Directions:
Your answer should be the complete set of entries, transcribed exactly.

Pixel coordinate grounding data:

⁂

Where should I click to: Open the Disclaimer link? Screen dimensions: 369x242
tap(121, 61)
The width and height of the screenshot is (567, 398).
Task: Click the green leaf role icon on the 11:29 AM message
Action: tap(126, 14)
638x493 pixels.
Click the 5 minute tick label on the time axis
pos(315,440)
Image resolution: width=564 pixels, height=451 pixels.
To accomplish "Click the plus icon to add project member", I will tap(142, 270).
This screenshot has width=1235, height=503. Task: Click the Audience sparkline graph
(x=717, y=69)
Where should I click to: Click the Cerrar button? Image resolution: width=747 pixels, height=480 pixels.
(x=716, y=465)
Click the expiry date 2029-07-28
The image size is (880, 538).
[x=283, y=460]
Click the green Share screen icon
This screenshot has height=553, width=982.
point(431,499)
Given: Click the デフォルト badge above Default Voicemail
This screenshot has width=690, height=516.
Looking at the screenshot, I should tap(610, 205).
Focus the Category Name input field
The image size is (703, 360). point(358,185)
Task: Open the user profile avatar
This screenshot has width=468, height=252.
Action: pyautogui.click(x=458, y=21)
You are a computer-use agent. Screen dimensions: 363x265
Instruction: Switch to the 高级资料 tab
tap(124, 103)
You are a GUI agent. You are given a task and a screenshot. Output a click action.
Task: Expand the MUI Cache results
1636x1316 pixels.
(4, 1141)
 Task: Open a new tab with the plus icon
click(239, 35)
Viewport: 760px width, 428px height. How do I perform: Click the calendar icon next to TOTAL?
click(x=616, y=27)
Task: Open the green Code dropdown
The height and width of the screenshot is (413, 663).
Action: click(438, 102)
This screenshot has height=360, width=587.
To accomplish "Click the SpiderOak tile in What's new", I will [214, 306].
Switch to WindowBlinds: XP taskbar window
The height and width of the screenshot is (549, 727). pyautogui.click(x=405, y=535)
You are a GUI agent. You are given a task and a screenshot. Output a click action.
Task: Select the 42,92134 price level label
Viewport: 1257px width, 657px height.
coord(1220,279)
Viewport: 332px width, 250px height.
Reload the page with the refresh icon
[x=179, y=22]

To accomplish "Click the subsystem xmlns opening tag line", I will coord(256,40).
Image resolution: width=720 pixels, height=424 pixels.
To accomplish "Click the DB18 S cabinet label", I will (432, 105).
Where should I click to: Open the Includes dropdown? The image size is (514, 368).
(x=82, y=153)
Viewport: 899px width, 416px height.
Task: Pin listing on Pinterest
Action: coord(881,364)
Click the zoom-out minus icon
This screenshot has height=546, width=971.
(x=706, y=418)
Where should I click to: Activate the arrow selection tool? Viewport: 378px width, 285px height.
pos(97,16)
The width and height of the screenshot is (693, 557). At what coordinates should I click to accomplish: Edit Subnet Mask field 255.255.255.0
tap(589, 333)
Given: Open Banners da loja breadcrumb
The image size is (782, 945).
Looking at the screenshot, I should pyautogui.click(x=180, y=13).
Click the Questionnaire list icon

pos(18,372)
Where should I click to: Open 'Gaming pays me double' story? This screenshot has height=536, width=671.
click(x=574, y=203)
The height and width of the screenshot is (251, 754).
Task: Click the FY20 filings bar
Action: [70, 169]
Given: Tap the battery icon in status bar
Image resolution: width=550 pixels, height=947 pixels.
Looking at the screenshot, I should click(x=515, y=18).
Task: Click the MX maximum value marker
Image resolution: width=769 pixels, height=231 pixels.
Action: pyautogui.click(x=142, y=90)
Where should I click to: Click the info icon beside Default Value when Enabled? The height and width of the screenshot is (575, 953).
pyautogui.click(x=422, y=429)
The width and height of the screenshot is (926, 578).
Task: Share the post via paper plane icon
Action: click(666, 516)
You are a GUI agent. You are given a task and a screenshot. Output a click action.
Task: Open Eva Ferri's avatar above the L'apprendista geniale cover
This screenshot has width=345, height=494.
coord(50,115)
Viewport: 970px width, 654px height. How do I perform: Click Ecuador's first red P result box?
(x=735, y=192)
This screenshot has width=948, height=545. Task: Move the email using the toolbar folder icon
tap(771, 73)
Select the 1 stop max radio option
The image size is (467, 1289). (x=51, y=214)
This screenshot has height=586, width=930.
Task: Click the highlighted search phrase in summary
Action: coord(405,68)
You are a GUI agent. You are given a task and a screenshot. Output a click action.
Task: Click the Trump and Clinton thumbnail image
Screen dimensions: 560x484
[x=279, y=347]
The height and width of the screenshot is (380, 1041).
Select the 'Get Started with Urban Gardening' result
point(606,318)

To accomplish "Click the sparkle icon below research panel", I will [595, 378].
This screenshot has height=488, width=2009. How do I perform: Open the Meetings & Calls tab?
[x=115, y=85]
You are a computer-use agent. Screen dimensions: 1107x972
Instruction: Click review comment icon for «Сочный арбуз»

⁂

Exercise solution:
Where should I click to: Open the Disclaimer link? Screen dimensions: 369x242
tap(121, 61)
The width and height of the screenshot is (567, 398).
Task: Click the green leaf role icon on the 11:29 AM message
Action: tap(126, 14)
638x493 pixels.
Click the 5 minute tick label on the time axis
pos(315,440)
Image resolution: width=564 pixels, height=451 pixels.
To accomplish "Click the plus icon to add project member", I will tap(142, 270).
This screenshot has width=1235, height=503. Task: Click the Audience sparkline graph
(x=717, y=69)
Where should I click to: Click the Cerrar button? Image resolution: width=747 pixels, height=480 pixels.
(x=716, y=465)
Click the expiry date 2029-07-28
The image size is (880, 538).
[x=283, y=460]
Click the green Share screen icon
This screenshot has height=553, width=982.
point(431,499)
Given: Click the デフォルト badge above Default Voicemail
This screenshot has width=690, height=516.
Looking at the screenshot, I should tap(610, 205).
Focus the Category Name input field
The image size is (703, 360). point(358,185)
Task: Open the user profile avatar
This screenshot has width=468, height=252.
Action: pyautogui.click(x=458, y=21)
You are a computer-use agent. Screen dimensions: 363x265
Instruction: Switch to the 高级资料 tab
tap(124, 103)
You are a GUI agent. You are given a task and a screenshot. Output a click action.
Task: Expand the MUI Cache results
1636x1316 pixels.
(4, 1141)
 Task: Open a new tab with the plus icon
click(239, 35)
Viewport: 760px width, 428px height. How do I perform: Click the calendar icon next to TOTAL?
click(x=616, y=27)
Task: Open the green Code dropdown
The height and width of the screenshot is (413, 663).
Action: click(438, 102)
This screenshot has height=360, width=587.
To accomplish "Click the SpiderOak tile in What's new", I will [214, 306].
Switch to WindowBlinds: XP taskbar window
The height and width of the screenshot is (549, 727). pyautogui.click(x=405, y=535)
You are a GUI agent. You are given a task and a screenshot. Output a click action.
Task: Select the 42,92134 price level label
Viewport: 1257px width, 657px height.
coord(1220,279)
Viewport: 332px width, 250px height.
Reload the page with the refresh icon
[x=179, y=22]

To accomplish "Click the subsystem xmlns opening tag line", I will coord(256,40).
Image resolution: width=720 pixels, height=424 pixels.
To accomplish "Click the DB18 S cabinet label", I will (432, 105).
Where should I click to: Open the Includes dropdown? The image size is (514, 368).
(x=82, y=153)
Viewport: 899px width, 416px height.
Task: Pin listing on Pinterest
Action: coord(881,364)
Click the zoom-out minus icon
This screenshot has height=546, width=971.
(x=706, y=418)
Where should I click to: Activate the arrow selection tool? Viewport: 378px width, 285px height.
pos(97,16)
The width and height of the screenshot is (693, 557). At what coordinates should I click to accomplish: Edit Subnet Mask field 255.255.255.0
tap(589, 333)
Given: Open Banners da loja breadcrumb
The image size is (782, 945).
Looking at the screenshot, I should pyautogui.click(x=180, y=13).
Click the Questionnaire list icon

pos(18,372)
Where should I click to: Open 'Gaming pays me double' story? This screenshot has height=536, width=671.
click(x=574, y=203)
The height and width of the screenshot is (251, 754).
Task: Click the FY20 filings bar
Action: [70, 169]
Given: Tap the battery icon in status bar
Image resolution: width=550 pixels, height=947 pixels.
Looking at the screenshot, I should click(x=515, y=18).
Task: Click the MX maximum value marker
Image resolution: width=769 pixels, height=231 pixels.
Action: pyautogui.click(x=142, y=90)
Where should I click to: Click the info icon beside Default Value when Enabled? The height and width of the screenshot is (575, 953).
pyautogui.click(x=422, y=429)
The width and height of the screenshot is (926, 578).
Task: Share the post via paper plane icon
Action: click(666, 516)
You are a GUI agent. You are given a task and a screenshot. Output a click action.
Task: Open Eva Ferri's avatar above the L'apprendista geniale cover
This screenshot has width=345, height=494.
coord(50,115)
Viewport: 970px width, 654px height. How do I perform: Click Ecuador's first red P result box?
(x=735, y=192)
This screenshot has width=948, height=545. Task: Move the email using the toolbar folder icon
tap(771, 73)
Select the 1 stop max radio option
The image size is (467, 1289). (x=51, y=214)
This screenshot has height=586, width=930.
Task: Click the highlighted search phrase in summary
Action: coord(405,68)
You are a GUI agent. You are given a task and a screenshot. Output a click action.
Task: Click the Trump and Clinton thumbnail image
Screen dimensions: 560x484
[x=279, y=347]
The height and width of the screenshot is (380, 1041).
Select the 'Get Started with Urban Gardening' result
point(606,318)

To accomplish "Click the sparkle icon below research panel", I will [595, 378].
This screenshot has height=488, width=2009. How do I perform: Open the Meetings & Calls tab?
[x=115, y=85]
You are a computer-use agent. Screen dimensions: 1107x972
Instruction: Click review comment icon for «Сочный арбуз»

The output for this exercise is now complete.